Pizza. Pizza that has a lot of cheese, and isn't paper thin, and doesn't come with sun-dried tomatoes. It isn't that easy to find in Seattle. I was beginning to think there wasn't a regular old pizza and pasta place in the whole city until I moved a mile away from one.
In a city where it's easy to spend almost $30 on one large frou-frou pizza with several toppings, it's nice to get a real pizza for $20 instead. They don't deliver...but if ya can't get off your lazy ass and go 8 blocks, I guess ya deserve Pagliacci's.
The place is called Santorini's Pizza and Pasta. Gino runs the place, and obviously knows half the people who come there by name. His son and daughter work there, too. Both, good looking kids.
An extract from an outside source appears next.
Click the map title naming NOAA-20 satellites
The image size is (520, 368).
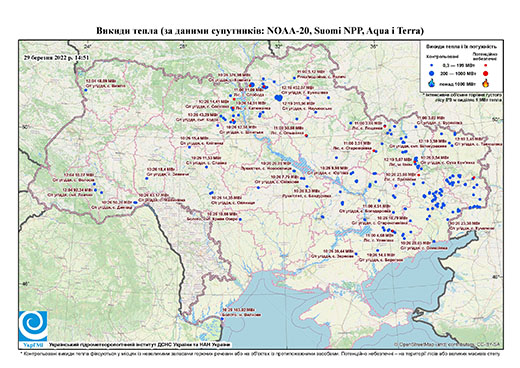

They don't have a website. Go figure. I wanted to order ahead one day and I didn't have their menu, so I tried to look it up on the web. I had a hard time even finding their phone number.
So that day, when we were there waiting for our pizza, I asked Gino son they'd ever thought about a website. "Nah," he said, "we're not computer guys."
"Well, I'm a computer guy, that's why there is computer guys," I said.
"We might be moving anyway...we don't need a website."
So I went home, but I thought, 'Hey, I'd like a website just so I knew the pizza menu...maybe I'll offer to throw up something simple for them for free...they don't have to do anything but say it's okay.'
So next time I came back I asked the son, figuring maybe I could talk some sense into him. I offered, but he refused. "I got a wedding coming up," he says, "I'm too busy for anything extra. Plus, we might be moving."
"That's the nice thing about websites," I say, hardly ever knowing when to shut up, "you can change it easy."
Finally he got a little sick of me. "We don't need a website," he says, gesturing to the restaurant, "We got our own people!"
I figured they were both sick of me, but then when Gino saw me at the gas station he hailed me heartily, as only an old Italian guy can, "Hey! The website guy!" He asked me how business was and slapped me on the back. It reminds me that even if I'm a web application developer and an interface designer and and and information architect...I'm still The Website Guy to an old Italian guy. It made me proud to be the website guy.
He told me that they might be losing the property, and that they'd been there for, like, 20 years. They weren't even sure if they were going to open another place before they had to move. For some reason the thought of no Santorini's on the corner of 35th and 110th really bummed me out. Not just cause I'd miss the pizza.
I hadn't been by in a while but I went to Santorini's tonight, after an argument and a vicious craving for tortellini. It was late on St. Patricks day and there were a couple of small groups of old italian guys...old hardened Italians who said motherfucker a lot.
They walked out, and Gino gave me a nod. "How's business!?" he yelled across the restaurant. "Good!" I yelled back. I smiled. It had been awhile, but that man is in the business of recognizing faces.
Suddenly it really bummed me out...seeing them there...thinking of what that place meant to me. I was forcing down the last few bites of my tortellini (stomach says stop, mouth says go!) when the waitress lays a glass of chianti at my table. "It's from my dad," she says, as she probably has one thousand times before.
I drank the wine, took the pen from the check, and started to write this blog entry on my bookmark. When I left, I waited for Gino to come out the back room. I said hi, but wasn't sure what to say. I asked him about the move and he seemed real heavy about it right away.
"I dunno. They want to build here. We might have to leave...October....November. I don't know. "
"I got a feeling. Something good gonna happen."